## Task to complete:
Retype the lines of the material below exactly, starting at the line that contains "Click the 120 marker on the chart" and ending at the end of the material.

Entries on locating words and elements:
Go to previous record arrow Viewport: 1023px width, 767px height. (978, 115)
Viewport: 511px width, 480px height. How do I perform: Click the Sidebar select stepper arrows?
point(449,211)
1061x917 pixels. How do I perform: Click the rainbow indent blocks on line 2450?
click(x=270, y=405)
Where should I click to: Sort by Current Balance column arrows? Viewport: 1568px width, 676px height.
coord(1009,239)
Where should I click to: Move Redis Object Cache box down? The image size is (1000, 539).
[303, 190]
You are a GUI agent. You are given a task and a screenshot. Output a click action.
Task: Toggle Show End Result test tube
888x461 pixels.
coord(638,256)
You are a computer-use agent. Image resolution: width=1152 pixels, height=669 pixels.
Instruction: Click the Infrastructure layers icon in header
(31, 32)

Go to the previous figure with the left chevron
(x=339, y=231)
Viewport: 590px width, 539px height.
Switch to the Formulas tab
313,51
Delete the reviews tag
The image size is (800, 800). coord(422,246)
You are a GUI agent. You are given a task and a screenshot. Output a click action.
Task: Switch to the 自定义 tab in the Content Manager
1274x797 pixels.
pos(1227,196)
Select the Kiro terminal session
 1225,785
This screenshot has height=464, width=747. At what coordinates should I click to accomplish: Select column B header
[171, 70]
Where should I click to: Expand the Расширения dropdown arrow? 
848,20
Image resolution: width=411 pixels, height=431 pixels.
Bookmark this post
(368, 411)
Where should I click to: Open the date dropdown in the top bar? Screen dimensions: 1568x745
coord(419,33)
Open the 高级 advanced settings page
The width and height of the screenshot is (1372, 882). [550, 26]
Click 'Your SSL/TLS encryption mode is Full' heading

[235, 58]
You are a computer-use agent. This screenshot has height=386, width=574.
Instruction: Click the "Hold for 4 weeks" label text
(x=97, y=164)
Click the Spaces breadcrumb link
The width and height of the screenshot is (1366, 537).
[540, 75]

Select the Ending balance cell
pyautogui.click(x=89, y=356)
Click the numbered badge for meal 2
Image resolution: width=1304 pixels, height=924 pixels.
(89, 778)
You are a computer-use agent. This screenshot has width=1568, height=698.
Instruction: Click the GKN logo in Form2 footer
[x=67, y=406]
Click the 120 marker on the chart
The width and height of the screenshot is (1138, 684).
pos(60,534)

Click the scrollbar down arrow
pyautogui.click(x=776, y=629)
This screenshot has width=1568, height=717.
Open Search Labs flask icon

## Task result:
Click the 120 marker on the chart
The width and height of the screenshot is (1138, 684).
pos(60,534)

Click the scrollbar down arrow
pyautogui.click(x=776, y=629)
This screenshot has width=1568, height=717.
Open Search Labs flask icon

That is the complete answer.